The victim’s brother has stated that her family was open and had discussed the option of marriage with the constable Singh’s family, however, his family had declined the proposal. However, this did not deter the constable who continued to be in communication with the woman.

Reports suggest that on the day of the incident, Raghvendra Singh had made a brief appearance at his office but had reportedly left early. A police official has told the Indian Express, that after Singh left early from office he found the woman dead by hanging herself at his room. Following these events, the family filed a complaint and he was taken into custody. The father of the victim filed legal action against the constable, and the police have pressed charges under sections 306, 376, and the SC/ST Act of the Indian Penal Code. Furthermore, invoking the Scheduled Caste and Scheduled Tribe (Prevention of Atrocities) Act against the accused reflects the gravity of the situation.

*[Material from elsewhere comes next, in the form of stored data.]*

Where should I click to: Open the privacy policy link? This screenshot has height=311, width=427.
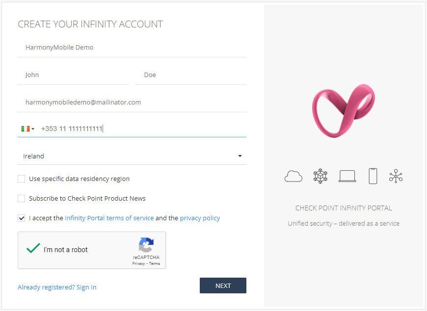200,218
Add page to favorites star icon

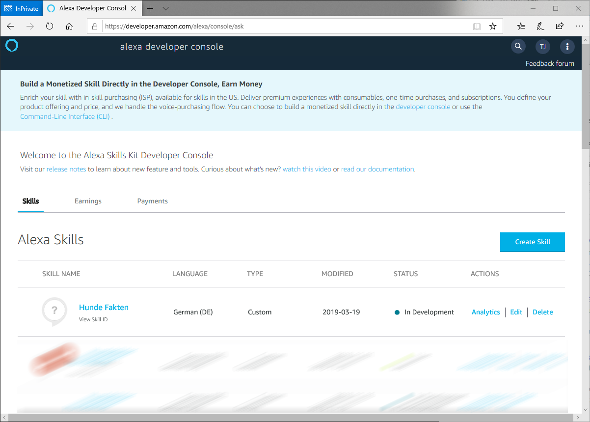point(493,27)
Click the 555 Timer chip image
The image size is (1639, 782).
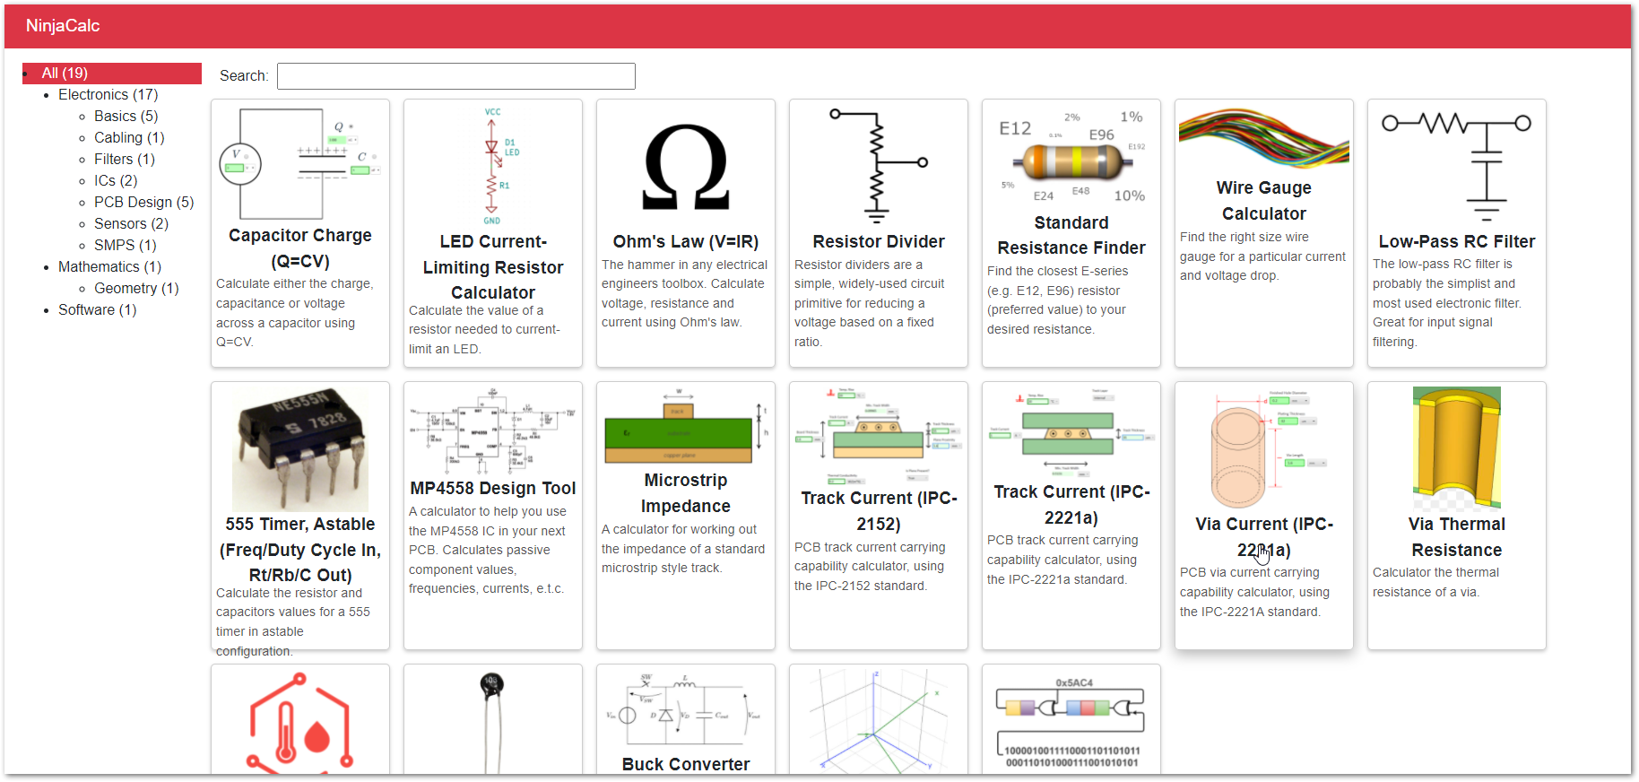click(x=299, y=448)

The accused was initially absconding, however the police have reportedly arrested him as of now. The ACP, Rakesh Kumar Singh has further stated that the accused constable had transported the dead body to the hospital before running away.

Sitamarhi, Bihar

In Bihar’s Sitamarhi, Inspector Rajkishore Singh, the in-charge of Surasand police station, is under intense spotlight after a video has surfaced in which he has been caught assaulting a Dalit woman in public. The footage captures Singh wielding a stick and repeatedly beating the woman in the Surasand market. Marketgoers and onlookers continue to look at the woman being beaten by the inspector in the video.

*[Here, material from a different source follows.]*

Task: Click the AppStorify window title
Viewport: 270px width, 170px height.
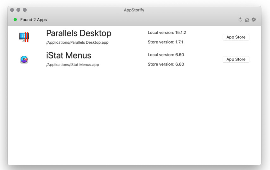Action: [x=134, y=10]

The incident featured Singh in his official uniform beating the woman and has now, since then gone viral and garnered widespread condemnation from the public. The hashtag #SitamarhiPolice has also been reportedly trending on social media platforms. However, the police reportedly have not independently verified the video. However, the Sitamarhi Police released a statement acknowledging the incident and announced a thorough investigation into the matter.

According to Vinod Kumar, the Sub-divisional Police Officer (SDPO), have stated the woman was being beaten because there as an alleged kidnapping case of a girl. Kumar has clarified in a video statement that a girl had been rescued. According to NDTV, the police has stated that, “The girl was rescued, but the two sides visited the police station and engaged in a fight among themselves outside. This led to a traffic jam on the road and the cop used his baton to disperse the crowd.”

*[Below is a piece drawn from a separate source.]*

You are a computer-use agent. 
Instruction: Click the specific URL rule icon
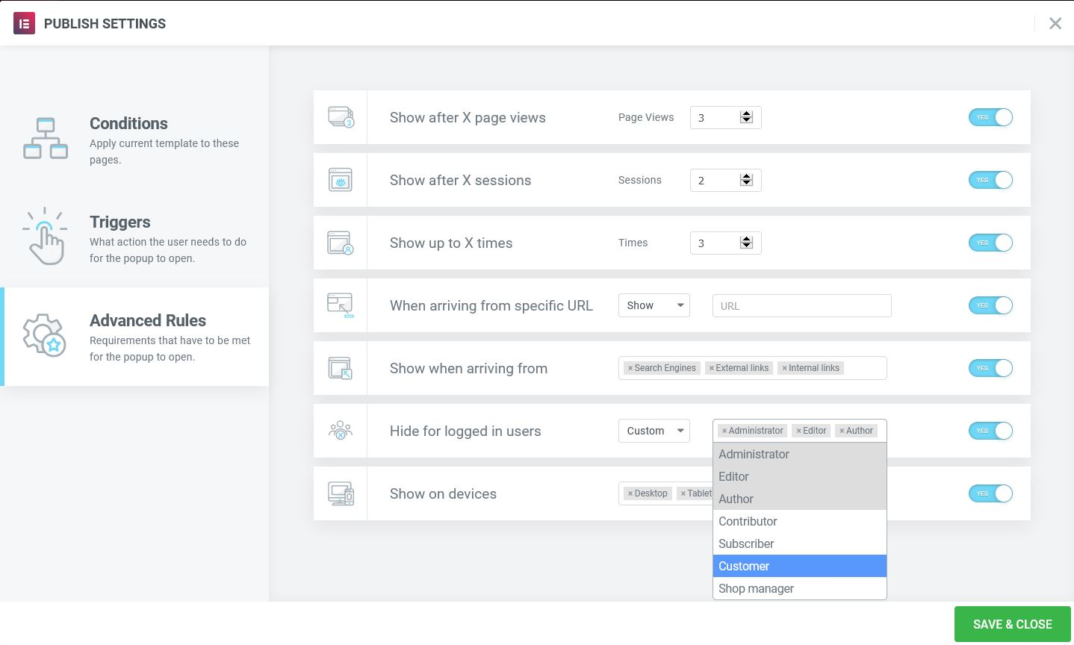341,305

Violence against Dalit women remains a distressing and pervasive issue and shows the continued persistence of deep-rooted social inequalities and discrimination. The intersectionality of caste and gender further worsens marginalisation, rendering Dalit women more susceptible to systemic discrimination. The violence is not only interpersonal but also institutional, with reports of Dalit women being disproportionately affected by atrocities, including rape and domestic violence.